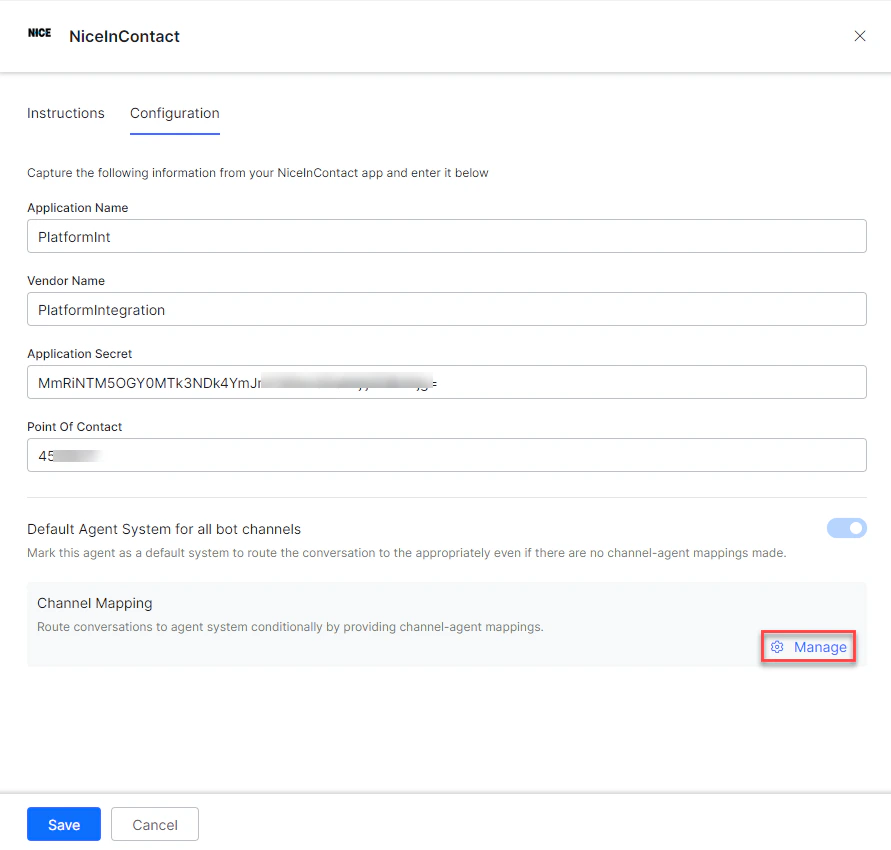Image resolution: width=891 pixels, height=850 pixels.
Task: Open Channel Mapping via the Manage button
Action: (x=808, y=647)
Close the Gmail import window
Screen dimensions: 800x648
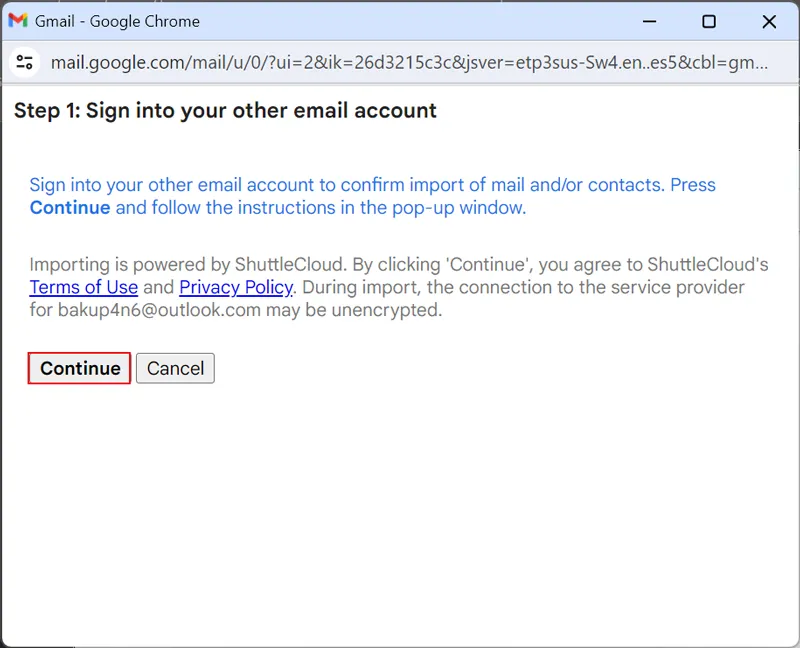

- _Your task_:
The required answer is the lines from the one that contains "Close the Gmail import window" through the last line of the records, restated word for word, with every picture dropped.

- _Output for this exercise_:
Close the Gmail import window
Screen dimensions: 800x648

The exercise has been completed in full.